Sauf que rien n’est moins sûr… La commune de Tourrette-Levens, propriétai­re de la petite batterie du mont Chauve où s’est installé le TCFO en 2008, a lancé une nouvelle consultati­on au printemps. L’associatio­n actuelle n’a pas été reconduite. Elle devait rendre les clés du fort le 1er septembre… Mais ne l’a pas fait. Arguant que le cadre juridique n’a pas été respecté par la commune, elle continue même de prendre des licences comme si de rien n’était. Ce qui en fait « des squatters », résume le maire, Bertrand Gasiglia, qui étudie les voies de recours pour expulser le Tir club.

« Il n’y aura pas de Fort Chabrol »

Avant même de saisir le tribunal administra­tif, Bertrand Gasiglia explique avoir écrit « au préfet, au procureur de la République et aux gendarmes pour les informer de la situation ». Nul ne l’ignore en réalité. Plusieurs services de l’État suivent, depuis longtemps déjà, le feuilleton à rebondisse­ment du TCFO et de ses guéguerres intestines. Sauf que personne ne semble vraiment pressé de se saisir du dernier épisode en date.

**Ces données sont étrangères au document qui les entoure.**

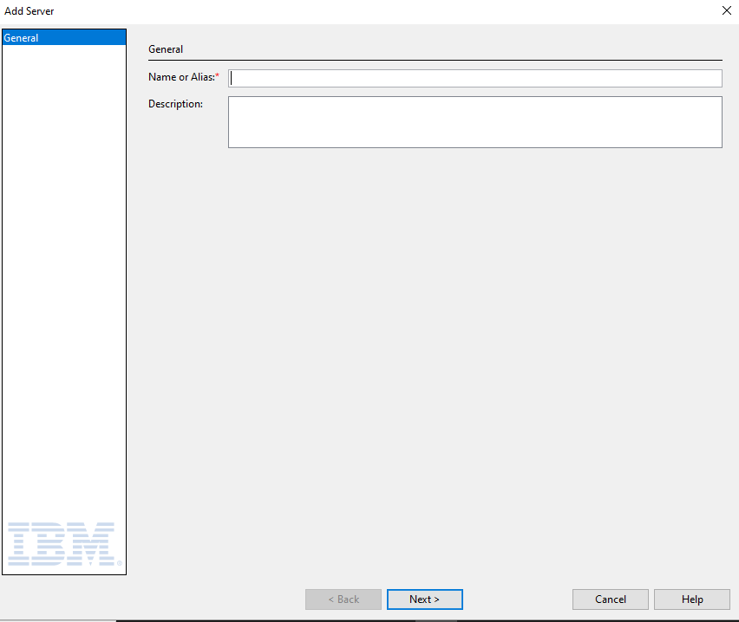Click inside the Description text area
Image resolution: width=739 pixels, height=622 pixels.
click(474, 122)

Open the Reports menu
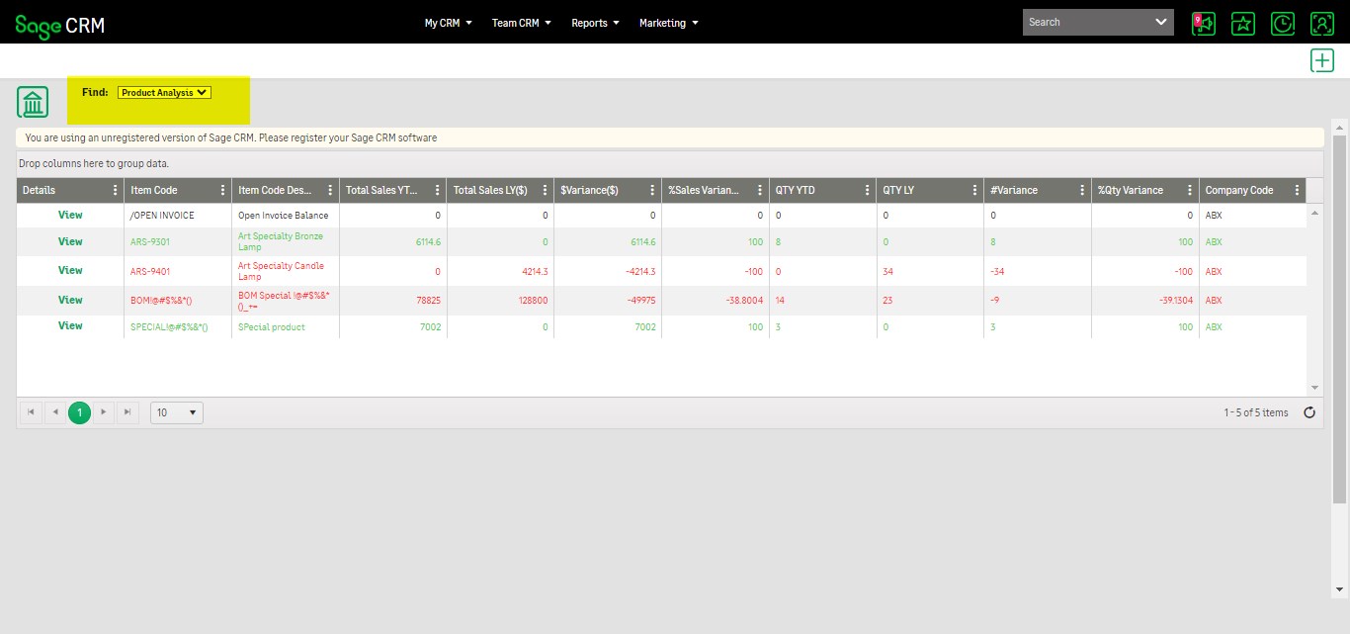[595, 23]
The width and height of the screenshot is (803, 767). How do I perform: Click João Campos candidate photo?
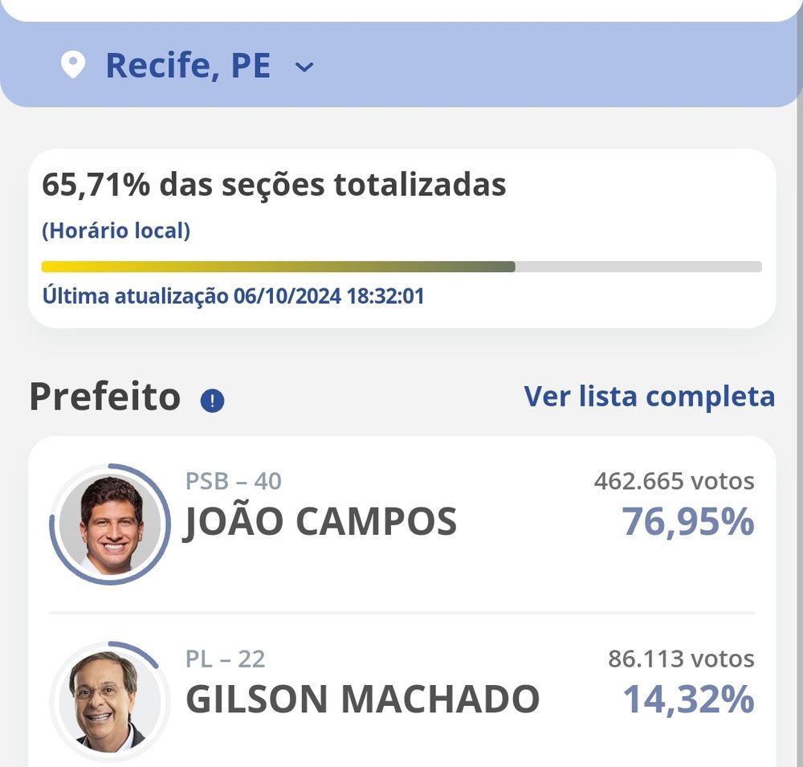[x=111, y=522]
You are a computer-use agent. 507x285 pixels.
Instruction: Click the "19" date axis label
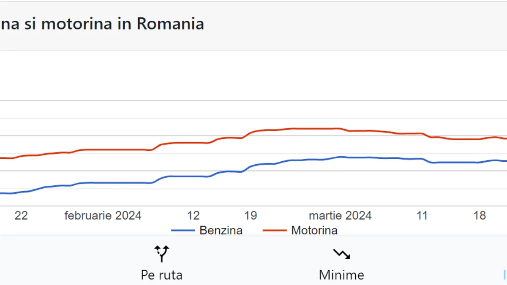(251, 216)
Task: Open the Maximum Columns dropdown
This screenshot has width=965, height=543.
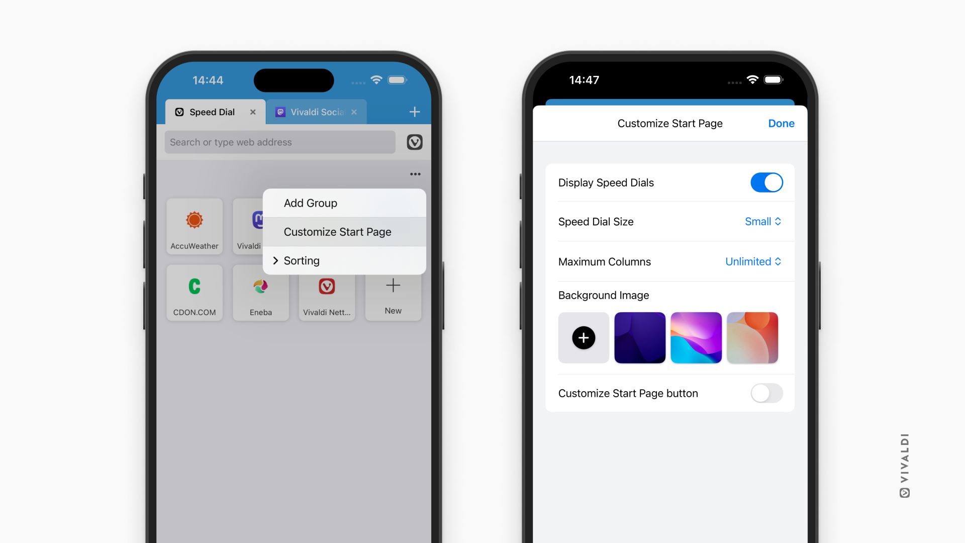Action: (x=752, y=261)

« C’est délicat, reconnaît une source officielle qui préfère rester anonyme. Ce n’est pas à un club de bridge qu’on a affaire. » Expulser manu militari d’un ancien fort militaire du XIXe siècle, construit au sommet du mont Chauve précisémen­t pour résister à un assaut, une associatio­n de tir sportif qui compte à ce jour 220 membres aguerris et, qui plus est, dispose d’armes et d’une profusion de munitions, pourrait s’avérer… pour le moins compliqué.

Ainsi exposé, le caractère « sensible » de cet imbroglio juridique fait néanmoins sourire Patrick Scordino : « Je peux vous dire qu’il n’y aura pas de Fort Chabrol. Nous ne nous opposerons pas aux forces de l’ordre, si c’est ce qui inquiète. » Le président désigné des « squatters » promet, en revanche, une « guerre judiciaire » totale, « qu’elle dure 6 mois ou 6 ans ». Il affirme que le maire de Tourrette-Levens «n’a pas fait les choses dans les règles ». En dépit d’un conseil municipal qui s’est tenu le 26 juin, d’un courrier adressé le 5 août à l’associatio­n et d’un huissier qui s’est présenté le 31 du même mois pour faire l’état des lieux de sortie.

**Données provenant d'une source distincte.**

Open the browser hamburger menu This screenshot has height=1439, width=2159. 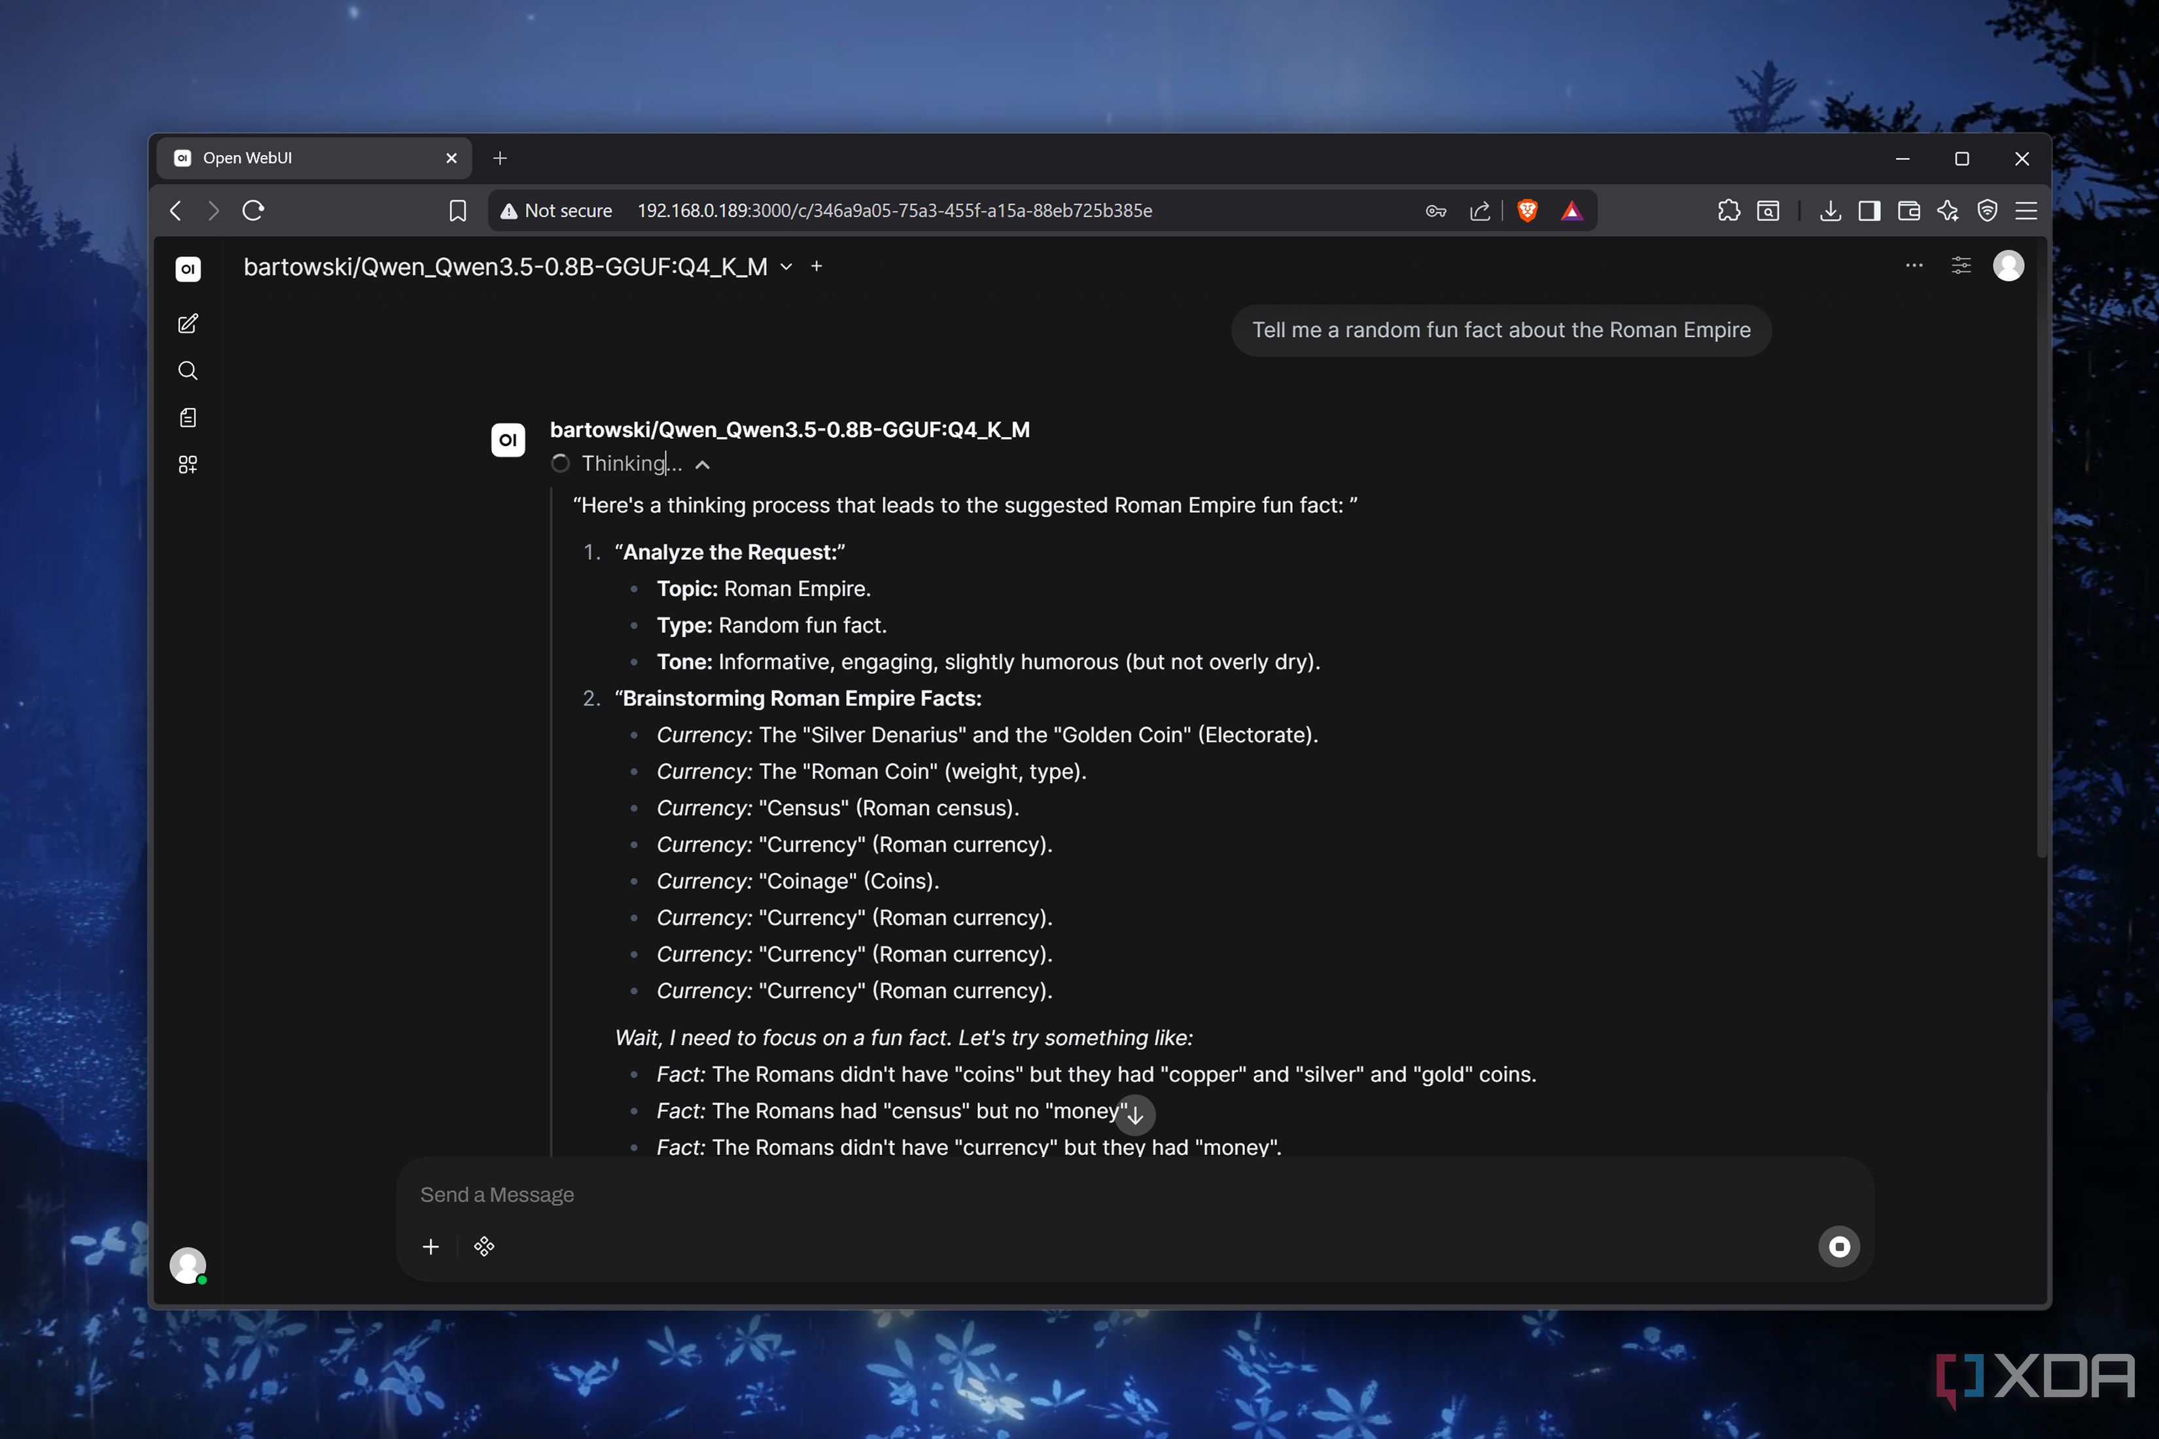(x=2027, y=211)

Accusation­s croisées et signalemen­t au pénal

Sauf que pour le président du TCFO, « administra­tivement », cela ne suffirait pas à faire de lui un occupant sans droit ni titre. D’autant moins, qu’à l’entendre, l’associatio­n se serait vue octroyer une (Photo Dylan Meiffret) convention d’occupation d’un an lors de sa création en 2008 qui n’a « jamais été renouvelée » au terme de ce délai. « Il n’y a pas non plus eu de nouvelle consultati­on lancée », affirme Patrick Scordino. Du moins jusqu’à celle du mois de juin.

Le tribunal administra­tif, saisi en fin de semaine dernière par la commune, tranchera qui de l’associatio­n ou de la mairie est dans son bon droit.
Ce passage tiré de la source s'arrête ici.